Operasi bisnis sebuah perusahaan
seringkali menimbulkan dampak terhadap lingkungan maupun sosial. Dampak yang
ditimbulkan terhadap lingkungan umumnya semakin besar terjadi apabila
perusahaan tersebut bergerak di bidang eksplorasi maupun eksploitasi Sumber
Daya Alam (SDA). Namun, aktivitas bisnis di luar bisnis inti tersebut juga
seringkali tak dapat melepaskan diri sama sekali terhadap potensi terjadinya
dampak lingkungan maupun sosial. Pengambilan air di bawah tanah yang
dipergunakan oleh beberapa bisnis jasa tertentu seperti perhotelan maupun industri
pengolahan produk-produk tertentu juga bisa menimbulkan dampak berupa penurunan
debit air bawah tanah dan secara sosial kebisingan suara yang ditimbulkan oleh
beberapa jenis bisnis tertentu juga bisa menimbulkan dampak secara sosial.
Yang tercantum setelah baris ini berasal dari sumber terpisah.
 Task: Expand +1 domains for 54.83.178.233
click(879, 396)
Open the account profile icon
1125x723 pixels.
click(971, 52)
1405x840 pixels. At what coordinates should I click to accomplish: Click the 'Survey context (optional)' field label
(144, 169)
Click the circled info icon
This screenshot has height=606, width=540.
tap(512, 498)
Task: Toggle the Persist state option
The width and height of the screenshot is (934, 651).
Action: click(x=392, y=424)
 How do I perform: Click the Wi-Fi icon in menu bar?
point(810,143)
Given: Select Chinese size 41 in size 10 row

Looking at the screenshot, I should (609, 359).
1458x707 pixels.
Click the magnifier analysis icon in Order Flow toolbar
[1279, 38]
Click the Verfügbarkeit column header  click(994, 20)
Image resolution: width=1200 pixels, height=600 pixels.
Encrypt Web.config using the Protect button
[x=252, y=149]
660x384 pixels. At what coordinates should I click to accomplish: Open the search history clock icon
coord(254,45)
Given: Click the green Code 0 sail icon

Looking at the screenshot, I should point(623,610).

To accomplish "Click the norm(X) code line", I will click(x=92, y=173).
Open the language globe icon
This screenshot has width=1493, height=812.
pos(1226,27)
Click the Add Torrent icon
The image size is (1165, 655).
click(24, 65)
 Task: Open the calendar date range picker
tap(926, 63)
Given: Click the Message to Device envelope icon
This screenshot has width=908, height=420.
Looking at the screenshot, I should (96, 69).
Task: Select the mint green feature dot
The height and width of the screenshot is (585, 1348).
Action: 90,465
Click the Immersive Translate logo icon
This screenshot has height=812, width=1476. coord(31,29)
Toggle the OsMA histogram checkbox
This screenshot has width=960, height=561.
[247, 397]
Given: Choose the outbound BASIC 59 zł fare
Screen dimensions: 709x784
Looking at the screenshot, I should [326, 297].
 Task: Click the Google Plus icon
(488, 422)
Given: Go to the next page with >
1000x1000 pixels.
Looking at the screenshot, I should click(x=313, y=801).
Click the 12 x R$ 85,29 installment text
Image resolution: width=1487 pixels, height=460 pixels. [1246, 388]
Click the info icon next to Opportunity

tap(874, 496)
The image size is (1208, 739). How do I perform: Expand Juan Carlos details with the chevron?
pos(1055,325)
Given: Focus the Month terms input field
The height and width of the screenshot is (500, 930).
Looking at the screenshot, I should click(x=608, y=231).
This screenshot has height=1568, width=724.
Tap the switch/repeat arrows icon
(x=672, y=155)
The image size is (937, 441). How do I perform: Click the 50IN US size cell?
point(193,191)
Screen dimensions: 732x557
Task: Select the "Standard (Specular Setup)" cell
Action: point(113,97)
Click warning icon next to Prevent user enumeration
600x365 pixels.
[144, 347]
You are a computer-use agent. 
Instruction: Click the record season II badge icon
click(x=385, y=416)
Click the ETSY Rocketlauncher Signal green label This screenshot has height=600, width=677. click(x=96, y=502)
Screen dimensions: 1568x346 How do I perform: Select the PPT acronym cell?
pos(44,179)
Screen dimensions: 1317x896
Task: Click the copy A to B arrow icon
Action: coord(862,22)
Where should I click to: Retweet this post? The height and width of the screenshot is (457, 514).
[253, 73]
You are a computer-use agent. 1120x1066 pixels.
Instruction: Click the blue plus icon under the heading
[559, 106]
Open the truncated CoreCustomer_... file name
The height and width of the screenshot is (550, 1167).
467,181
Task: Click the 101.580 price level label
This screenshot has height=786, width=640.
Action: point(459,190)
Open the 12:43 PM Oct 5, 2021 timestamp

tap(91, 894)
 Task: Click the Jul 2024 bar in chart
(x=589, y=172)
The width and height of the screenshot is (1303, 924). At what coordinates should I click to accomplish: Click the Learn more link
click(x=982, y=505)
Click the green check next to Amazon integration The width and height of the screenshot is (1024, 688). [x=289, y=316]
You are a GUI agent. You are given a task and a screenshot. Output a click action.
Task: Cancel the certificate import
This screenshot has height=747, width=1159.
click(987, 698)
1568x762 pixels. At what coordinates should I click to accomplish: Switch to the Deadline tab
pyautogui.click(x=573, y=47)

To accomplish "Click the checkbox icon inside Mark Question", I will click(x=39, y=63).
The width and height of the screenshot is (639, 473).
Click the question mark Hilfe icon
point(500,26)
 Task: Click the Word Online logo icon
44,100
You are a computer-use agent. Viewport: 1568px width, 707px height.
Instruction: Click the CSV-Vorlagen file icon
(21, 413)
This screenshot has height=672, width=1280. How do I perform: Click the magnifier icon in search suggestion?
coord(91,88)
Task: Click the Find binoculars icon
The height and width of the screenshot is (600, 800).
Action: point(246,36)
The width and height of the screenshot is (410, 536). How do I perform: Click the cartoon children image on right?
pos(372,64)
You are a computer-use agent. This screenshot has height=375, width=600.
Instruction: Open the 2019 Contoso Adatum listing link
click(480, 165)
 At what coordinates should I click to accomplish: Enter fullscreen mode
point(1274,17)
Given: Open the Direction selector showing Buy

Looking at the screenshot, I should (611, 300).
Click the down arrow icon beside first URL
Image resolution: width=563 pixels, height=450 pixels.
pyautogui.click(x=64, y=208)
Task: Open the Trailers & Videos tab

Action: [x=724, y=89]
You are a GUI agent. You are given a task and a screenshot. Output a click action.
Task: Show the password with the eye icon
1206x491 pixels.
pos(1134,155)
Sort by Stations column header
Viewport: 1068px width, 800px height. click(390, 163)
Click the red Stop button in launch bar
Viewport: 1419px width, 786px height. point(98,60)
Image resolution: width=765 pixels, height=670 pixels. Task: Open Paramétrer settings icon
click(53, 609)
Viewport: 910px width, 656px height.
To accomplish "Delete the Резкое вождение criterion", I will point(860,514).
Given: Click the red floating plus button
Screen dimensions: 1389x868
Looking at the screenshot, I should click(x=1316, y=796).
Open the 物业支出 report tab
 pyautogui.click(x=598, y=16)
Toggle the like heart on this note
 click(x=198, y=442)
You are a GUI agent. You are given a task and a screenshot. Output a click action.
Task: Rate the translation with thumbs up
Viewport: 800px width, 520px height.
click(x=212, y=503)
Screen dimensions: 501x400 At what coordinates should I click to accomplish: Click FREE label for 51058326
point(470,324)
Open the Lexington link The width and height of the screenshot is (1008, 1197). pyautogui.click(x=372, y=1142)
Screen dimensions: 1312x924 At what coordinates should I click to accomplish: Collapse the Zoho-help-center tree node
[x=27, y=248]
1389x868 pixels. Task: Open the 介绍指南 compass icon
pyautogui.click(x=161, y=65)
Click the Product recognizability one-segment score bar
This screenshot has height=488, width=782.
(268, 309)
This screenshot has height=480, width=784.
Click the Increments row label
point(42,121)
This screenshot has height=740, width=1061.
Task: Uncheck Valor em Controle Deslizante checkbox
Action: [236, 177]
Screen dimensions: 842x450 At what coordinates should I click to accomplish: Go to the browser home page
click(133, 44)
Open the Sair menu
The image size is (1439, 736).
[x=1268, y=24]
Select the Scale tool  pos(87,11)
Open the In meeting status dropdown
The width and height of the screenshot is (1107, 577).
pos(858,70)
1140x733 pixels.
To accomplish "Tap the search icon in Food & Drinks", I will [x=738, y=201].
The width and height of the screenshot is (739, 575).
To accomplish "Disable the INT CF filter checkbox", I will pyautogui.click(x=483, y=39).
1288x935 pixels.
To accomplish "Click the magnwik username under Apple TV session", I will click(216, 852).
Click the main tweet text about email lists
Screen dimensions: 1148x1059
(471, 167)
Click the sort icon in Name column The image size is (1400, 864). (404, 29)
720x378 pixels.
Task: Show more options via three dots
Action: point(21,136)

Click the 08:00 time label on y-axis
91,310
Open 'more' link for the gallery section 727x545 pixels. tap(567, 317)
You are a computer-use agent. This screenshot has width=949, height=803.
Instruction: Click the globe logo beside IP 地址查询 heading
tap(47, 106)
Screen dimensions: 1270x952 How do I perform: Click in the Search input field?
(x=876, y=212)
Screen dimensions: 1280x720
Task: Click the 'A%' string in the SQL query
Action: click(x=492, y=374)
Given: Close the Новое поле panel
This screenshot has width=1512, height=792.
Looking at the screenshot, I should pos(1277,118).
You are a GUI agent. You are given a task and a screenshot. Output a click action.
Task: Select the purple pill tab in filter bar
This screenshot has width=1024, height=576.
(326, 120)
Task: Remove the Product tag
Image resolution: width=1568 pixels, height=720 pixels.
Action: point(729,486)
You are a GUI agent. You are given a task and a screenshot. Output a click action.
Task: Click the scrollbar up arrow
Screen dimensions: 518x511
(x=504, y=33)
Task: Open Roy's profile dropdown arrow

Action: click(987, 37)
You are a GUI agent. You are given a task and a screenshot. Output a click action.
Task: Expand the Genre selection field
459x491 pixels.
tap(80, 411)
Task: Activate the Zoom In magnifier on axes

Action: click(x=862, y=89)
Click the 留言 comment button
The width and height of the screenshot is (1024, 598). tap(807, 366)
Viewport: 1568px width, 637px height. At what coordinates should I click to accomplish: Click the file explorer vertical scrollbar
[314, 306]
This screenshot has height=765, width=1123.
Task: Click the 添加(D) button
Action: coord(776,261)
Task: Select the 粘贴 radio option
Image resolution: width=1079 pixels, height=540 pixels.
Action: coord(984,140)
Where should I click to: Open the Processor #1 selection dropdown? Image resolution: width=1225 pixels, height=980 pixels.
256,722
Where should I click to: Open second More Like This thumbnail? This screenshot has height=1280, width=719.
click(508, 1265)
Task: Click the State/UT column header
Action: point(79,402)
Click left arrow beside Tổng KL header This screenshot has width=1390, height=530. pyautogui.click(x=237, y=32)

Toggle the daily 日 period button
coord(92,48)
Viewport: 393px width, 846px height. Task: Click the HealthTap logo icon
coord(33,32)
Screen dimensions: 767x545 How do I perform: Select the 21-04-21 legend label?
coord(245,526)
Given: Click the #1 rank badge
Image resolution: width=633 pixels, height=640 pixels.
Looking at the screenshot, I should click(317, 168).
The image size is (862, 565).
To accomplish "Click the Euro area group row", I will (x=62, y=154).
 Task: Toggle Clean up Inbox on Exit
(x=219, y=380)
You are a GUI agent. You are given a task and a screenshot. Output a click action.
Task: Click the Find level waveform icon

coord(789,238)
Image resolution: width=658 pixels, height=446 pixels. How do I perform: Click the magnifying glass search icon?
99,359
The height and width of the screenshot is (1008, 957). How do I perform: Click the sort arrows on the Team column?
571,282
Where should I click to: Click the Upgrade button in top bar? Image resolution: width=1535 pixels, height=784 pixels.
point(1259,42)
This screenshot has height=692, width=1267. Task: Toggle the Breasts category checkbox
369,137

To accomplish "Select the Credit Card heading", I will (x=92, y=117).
Meskipun ada yang berpendapat bahwa
CSR itu sejatinya bersifat melampaui regulasi (beyond regulation), namun amat sulit untuk meletakkan prinsip etis
tersebut sekedar sebagai sebuah tanggung jawab etis dalam kerangka self
obidence atau self respect (kepatuhan berdasarkan kesadaran) dari sebuah
perusahaan. Tekanan untuk memaksimalisasikan profit dan menekan biaya produksi
sebagai rumus dasar sebuah bisnis seringkali menjadi kendala bagi implementasi
CSR yang sekadar bersifat pro-aktif dan diserahkan semata-semata kepada kesadaran
sebuah perusahaan. Hal itulah yang kemudian diambil sebagai paradigma UU No. 40
Tahun 2007 tentang Perseroan Terbatas
yang diimplementasikan melalui PP No. 47 Tahun 2012 tentang Tanggung Jawab
Sosial dan Lingkungan (TJSL) Perseroan Terbatas. Kedua regulasi tersebut
berupaya mencari jalan tengah bagi diimplementasikannya secara efektif TJSL di
tengah pro-kontra karakter CSR yang tak identik sepenuhnya dengan konsep TJSL
tersebut.
Secara histories-sosiologis, konsep social
sustainability pada awalnya muncul
sebagai kelanjutan konsep economic sustainability dan environmental
sustainability yang telah dicetuskan sebelumnya. Konsep ini muncul dalam
pertemuan di Yohannesberg pada tahun 2002 yang dilatarbelakangi oleh
alasan-alasan: 1) konsep economic sustainability dan environmental
sustainability yang dikembangkan sebelumnya belum dapat mengangkat
kesejahteraan komunitas di negara-negara di dunia; 2) perlunya suatu tatanan
aturan untuk menyeimbangkan kesejahteraan pembangunan baik di negara-negara
selatan maupun negara-negara utara. Dengan latar belakang tersebut dirumuskan
suatu visi yang sama dalam dunia usaha yang makin mengglobal dan mengarah pada
liberalisasi untuk mewujudkan kebersamaan aturan bagi tingkat kesejahteraan
umat manusia yaitu konsep social sustainability. Dalam perkembangan
selanjutnya, ketiga konsep ini menjadi patokan bagi perusahaan untuk
melaksanakan tanggung jawab sosial yang kita kenal dengan konsep corporate
social responsibility (CSR). CSR merupakan komitmen usaha untuk bertindak
secara etis, beroperasi secara legal dan berkontribusi untuk meningkatkan
kualitas hidup dari karyawan dan keluarganya, komunitas lokal, dan komunitas
luas. Konsep CSR melibatkan tanggung jawab kemitraan antara pemerintah,
perusahaan, dan komunitas masyarakat setempat yang bersifat aktif dan dinamis.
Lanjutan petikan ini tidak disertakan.